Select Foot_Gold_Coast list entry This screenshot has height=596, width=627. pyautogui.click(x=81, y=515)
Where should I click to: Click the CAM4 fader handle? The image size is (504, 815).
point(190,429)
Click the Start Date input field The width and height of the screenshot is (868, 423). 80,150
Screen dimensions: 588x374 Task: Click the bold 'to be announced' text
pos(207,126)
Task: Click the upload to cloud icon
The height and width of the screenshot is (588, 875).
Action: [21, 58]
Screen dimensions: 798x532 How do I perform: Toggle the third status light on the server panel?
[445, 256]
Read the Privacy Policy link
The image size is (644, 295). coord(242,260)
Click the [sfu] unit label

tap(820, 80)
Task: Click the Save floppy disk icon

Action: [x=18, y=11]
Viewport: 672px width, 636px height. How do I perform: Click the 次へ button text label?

#####

* **Task instructions**: Reproduce the listing above exactly, in its entirety.

* **Exercise solution**:
Select Foot_Gold_Coast list entry This screenshot has height=596, width=627. pyautogui.click(x=81, y=515)
Where should I click to: Click the CAM4 fader handle? The image size is (504, 815).
point(190,429)
Click the Start Date input field The width and height of the screenshot is (868, 423). 80,150
Screen dimensions: 588x374 Task: Click the bold 'to be announced' text
pos(207,126)
Task: Click the upload to cloud icon
The height and width of the screenshot is (588, 875).
Action: [21, 58]
Screen dimensions: 798x532 How do I perform: Toggle the third status light on the server panel?
[445, 256]
Read the Privacy Policy link
The image size is (644, 295). coord(242,260)
Click the [sfu] unit label

tap(820, 80)
Task: Click the Save floppy disk icon

Action: [x=18, y=11]
Viewport: 672px width, 636px height. How do I perform: Click the 次へ button text label?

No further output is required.